The company has now evolved into an API-driven service where every piece of functionality is accessed via either an internal or external API.
“That’s the norm for how applications are built and scaled horizontally. It lets you have these levers and elasticity for every piece of your architecture,” he added.
However, the main challenge of service-oriented architecture is that it adds management complexity, as there’s no single entity to monitor.
“Now you’re dealing with dozens, often hundreds of services that have to come together in a seamless way in order to deliver the user experience,” Tseitlin said, adding that even 99.9-percent uptime for individual components would result in low single-digit availability when combining a hundred different services.
“That’s where tools like Boundary can really differentiate themselves,” he continued. “They give you visibility into all the different services that are running on your architecture… It lets you come up with an architecture that is transparent to your end users.”
Tseitlin cited an example of Netflix’s movie recommendations.
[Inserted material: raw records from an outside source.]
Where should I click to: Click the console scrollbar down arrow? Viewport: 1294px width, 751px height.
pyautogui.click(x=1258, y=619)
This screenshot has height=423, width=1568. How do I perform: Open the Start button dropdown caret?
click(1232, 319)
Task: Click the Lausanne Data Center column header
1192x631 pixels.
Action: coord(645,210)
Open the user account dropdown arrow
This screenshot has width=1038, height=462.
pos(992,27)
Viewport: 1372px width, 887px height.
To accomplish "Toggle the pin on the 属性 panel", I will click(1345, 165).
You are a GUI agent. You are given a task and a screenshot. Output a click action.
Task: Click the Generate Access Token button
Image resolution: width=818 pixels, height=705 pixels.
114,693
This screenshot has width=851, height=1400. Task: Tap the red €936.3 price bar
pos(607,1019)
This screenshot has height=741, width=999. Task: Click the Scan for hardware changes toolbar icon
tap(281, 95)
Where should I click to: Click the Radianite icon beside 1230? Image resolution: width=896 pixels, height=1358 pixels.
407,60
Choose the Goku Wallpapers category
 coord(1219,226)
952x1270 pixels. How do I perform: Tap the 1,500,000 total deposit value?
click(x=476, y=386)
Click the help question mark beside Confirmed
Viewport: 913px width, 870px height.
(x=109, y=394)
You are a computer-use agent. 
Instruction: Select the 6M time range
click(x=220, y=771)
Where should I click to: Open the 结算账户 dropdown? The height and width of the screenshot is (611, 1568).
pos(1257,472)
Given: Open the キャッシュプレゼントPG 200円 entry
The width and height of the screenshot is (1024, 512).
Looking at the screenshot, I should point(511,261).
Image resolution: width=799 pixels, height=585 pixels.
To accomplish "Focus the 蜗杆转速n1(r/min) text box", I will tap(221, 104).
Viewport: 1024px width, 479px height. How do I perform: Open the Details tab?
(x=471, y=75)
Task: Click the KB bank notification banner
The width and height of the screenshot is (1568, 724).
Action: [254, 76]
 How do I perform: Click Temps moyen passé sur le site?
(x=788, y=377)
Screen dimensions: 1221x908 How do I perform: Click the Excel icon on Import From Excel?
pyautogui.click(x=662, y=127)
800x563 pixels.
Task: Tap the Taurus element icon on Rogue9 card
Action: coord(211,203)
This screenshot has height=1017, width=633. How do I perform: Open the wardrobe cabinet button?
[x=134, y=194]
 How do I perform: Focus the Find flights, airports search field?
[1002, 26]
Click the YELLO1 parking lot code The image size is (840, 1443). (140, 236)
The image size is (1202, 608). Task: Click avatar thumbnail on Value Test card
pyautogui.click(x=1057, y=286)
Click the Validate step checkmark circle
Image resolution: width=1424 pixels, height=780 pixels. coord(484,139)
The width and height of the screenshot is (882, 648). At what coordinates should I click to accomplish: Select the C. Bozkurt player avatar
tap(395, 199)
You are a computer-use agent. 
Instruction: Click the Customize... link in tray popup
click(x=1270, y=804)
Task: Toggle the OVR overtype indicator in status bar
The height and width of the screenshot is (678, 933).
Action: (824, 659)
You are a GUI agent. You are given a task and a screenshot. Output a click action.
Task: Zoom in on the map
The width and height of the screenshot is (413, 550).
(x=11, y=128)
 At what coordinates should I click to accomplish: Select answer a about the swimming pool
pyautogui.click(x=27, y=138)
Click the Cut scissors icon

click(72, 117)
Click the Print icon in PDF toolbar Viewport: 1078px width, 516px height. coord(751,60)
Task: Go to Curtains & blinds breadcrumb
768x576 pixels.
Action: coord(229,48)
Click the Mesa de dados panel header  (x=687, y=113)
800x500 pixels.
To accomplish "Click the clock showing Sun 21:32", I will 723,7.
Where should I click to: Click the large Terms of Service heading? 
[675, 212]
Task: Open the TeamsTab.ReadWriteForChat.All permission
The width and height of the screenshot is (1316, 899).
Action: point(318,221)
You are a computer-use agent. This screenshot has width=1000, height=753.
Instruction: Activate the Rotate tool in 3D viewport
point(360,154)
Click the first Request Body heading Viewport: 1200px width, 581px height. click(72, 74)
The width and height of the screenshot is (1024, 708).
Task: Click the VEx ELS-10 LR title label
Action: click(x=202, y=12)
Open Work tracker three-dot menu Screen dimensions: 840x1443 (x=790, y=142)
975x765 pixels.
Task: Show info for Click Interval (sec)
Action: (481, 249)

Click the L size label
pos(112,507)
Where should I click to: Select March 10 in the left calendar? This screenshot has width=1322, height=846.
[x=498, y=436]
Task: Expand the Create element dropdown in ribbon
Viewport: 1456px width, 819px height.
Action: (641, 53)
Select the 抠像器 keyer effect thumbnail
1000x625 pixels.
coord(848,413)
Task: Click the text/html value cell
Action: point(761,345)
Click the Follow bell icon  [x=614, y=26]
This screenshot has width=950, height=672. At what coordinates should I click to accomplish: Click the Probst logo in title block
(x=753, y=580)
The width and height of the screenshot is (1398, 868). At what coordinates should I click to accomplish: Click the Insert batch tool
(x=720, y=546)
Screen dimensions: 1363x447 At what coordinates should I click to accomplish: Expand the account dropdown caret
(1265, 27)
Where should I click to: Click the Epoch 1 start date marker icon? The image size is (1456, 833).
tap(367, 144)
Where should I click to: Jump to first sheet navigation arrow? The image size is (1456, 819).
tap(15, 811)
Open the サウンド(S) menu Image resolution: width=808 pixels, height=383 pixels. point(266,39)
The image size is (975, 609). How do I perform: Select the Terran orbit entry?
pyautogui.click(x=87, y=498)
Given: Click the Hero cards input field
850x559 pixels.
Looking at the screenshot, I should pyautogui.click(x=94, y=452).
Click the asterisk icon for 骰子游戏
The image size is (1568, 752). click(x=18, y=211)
While the personalization is a significant benefit to the service, the last thing Netflix wants is for the whole service to go down if there’s a problem with recommendations. So if the personalization engine goes down, Netflix can just serve a generic list of top-ranked movies or a cache of earlier recommendations. Like many other networks, the system had to be architected to handle individual component failure.
“Boundary makes AWS more valuable because it takes away one of the major concerns of moving into that environment because you lose that visibility by moving into that infrastructure layer,” Tseitlin said.
While Netflix had more control when it managed its own data centers, Tseitlin admitted that the company had experienced more outages running its network in-house than when it moved into the public cloud.
Scripps Networks
Scripps Networks, the parent company of popular TV properties like the Food Network, HGTV and the Travel Channel, also uses Boundary to monitor all of its AWS implementations. Allen Shacklock, Scripps Networks’ lead cloud architect, noted that the extra visibility came in handy for monitoring throughput of all the user-generated content at Food.com during last year’s holiday cooking rush.
Scripps began switching its brand websites over to AWS more than a year ago, with plans to also move its streaming traffic and content over throughout 2014. The goal is to move completely off-premise with the help of AWS.
“A lot of what we’re looking for is reliability and availability. Scripps isn’t technically a technology company. We face more issues with reliability and availability within our own data center,” Shacklock said. “Our development community really enjoys the innovation and agility that AWS provides. Of course, management loves that we don’t have the IT overhead as much for support.”
Shacklock admitted that Scripps would still have gone forward with the switch to AWS even without Boundary, but it would have adversely affected IT and management’s comfort levels.
“Boundary is the only tool out there that provides the network information we need that’s not a hardware solution where we’d have to install it,” Shacklock said. “It wouldn’t have stopped us from moving to AWS, but it definitely helped us sell the move.”
As users have come to increasingly rely on cloud services for their email, entertainment and productivity, uptime has become that much more important. At the same time, handing operations off-site to companies like Amazon has cut down on in-house visibility. While guaranteed 100% uptime may not be possible, Boundary at least gives some of our favorite websites and services the insight they need to react quickly when things go wrong.